To understand sin in our lives we must understand its origins.  If we look at how sin entered the world we learn two things that help us to understand the echo of sin throughout history and into the present day.  First, sin entered the world as a result of direct disobedience to God’s command and God’s creation.  Second, and more importantly, the act of disobedience was preceded by the belief in a lie: that we know better than God what we should or shouldn’t do, and that while God seeks to merely glorify himself, freedom from God would end our bondage to His laws and allow us to create our own laws and rule according to our own desires.

Looking back to the origin of sin it also becomes clear that the consequences of sin are more comprehensive and expansive than we once thought.  If sin is disobeying God’s commands and creation and deciding to glorify ourselves as opposed to God, sin is not what we “sometimes do.” We sin throughout the day, and the impact  of our sinfulness on others, the world and God is too complex for us to cover up.

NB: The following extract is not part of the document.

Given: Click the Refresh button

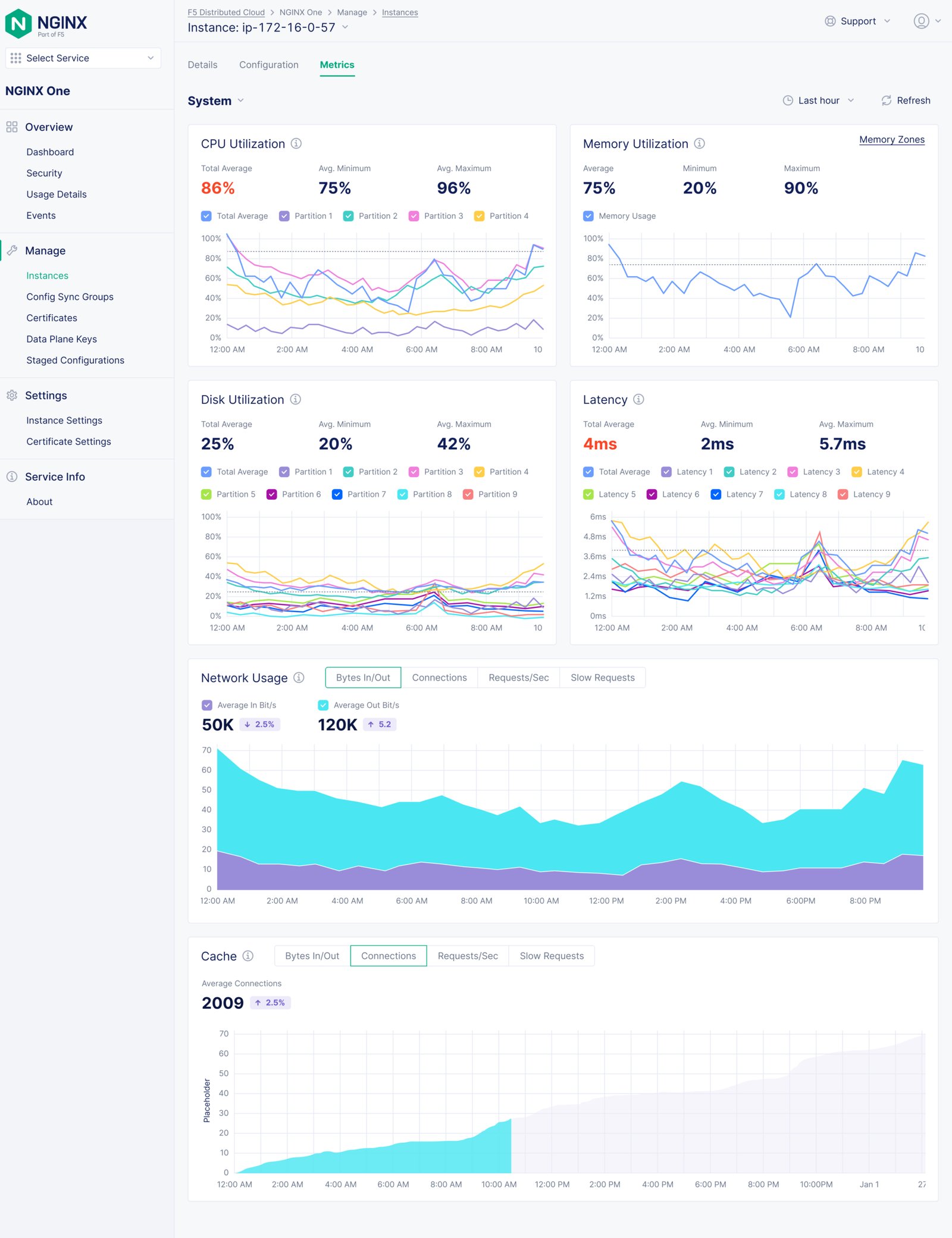Looking at the screenshot, I should pos(906,101).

Sin is our instinct, and it is a destructive one.  Sin does not multiply peace.  Sin disrupts peace.  Sin destroys peace.  It is vicious.  Sin blinds us to the consequences our actions and thoughts have on those around us in wild self-glorification.  We can’t fix our sinful natures; we need to be rescued from them. The most powerful prayer we can pray is “Lord, save me from myself!”

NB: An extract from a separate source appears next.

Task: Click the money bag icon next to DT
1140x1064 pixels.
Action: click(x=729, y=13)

Tuesday Devotional: 1 Samuel 21

Devotional

bibleRead 1 Samuel 21:1-9

 4But the priest answered David, “I don’t have any ordinary bread on hand; however, there is some consecrated bread here…”

Religion requires works that overlook a need for the sake of a score.  The Gospel requires personal sacrifice that creates a heart for the stranger for the sake of Jesus Christ.  In many ways, religion is easier.  We can understand scores.  We can understand a checklist.  What’s difficult for us to comprehend is an open-ended demand for love.  We respond with quantifying questions: “Love who?  How much love?  When should I love?”  This is because our sinful natures are not able to love naturally, increasingly, daily.  Trying to love that way is like holding our breath underwater until we can break the surface and breathe the oxygen we were made for.  But the love of God demands the love of God.  Period.  The first victory is the realization that we are totally incapable of that demand and therefore need God every step of the way.  As much as God wants us to turn to Jesus and rely on him for everything, sin also has a passion for redirecting our attention away from Jesus and back onto ourselves, leaving us more likely to seek our own righteousness through a list  we can follow as opposed to a task that we know we would fail at.

The Gospel always sees a specific need over a specific rule.  Is someone naked?  Give them clothes.  Is someone hungry?  Give them food.  Is someone homeless?  Give them a home.  Is someone sad?  Give them a hug.  These are the standards of Jesus and His Gospel and therefore must be the instinct of a person claiming identity in Christ and calling themselves a Christian.  A Christian does not ask for papers first and then serves second.  A Christian professes faith in the Suffering Servant and is remade in His image.  Not as a leader.  Not as a King.  Not as anything but a servant.  When we realize that our sensitivity to the needs of our fellow brothers and sisters is being overshadowed by our status, our system or our score we must pray that the Holy Spirit convict us of our religiosity and reclaim us in the name of Jesus for the sake of Jesus as a disciple of Jesus.  Actions always speak louder than words, and when our actions glorify ourselves we are no longer servants, no longer disciples and no longer Christians.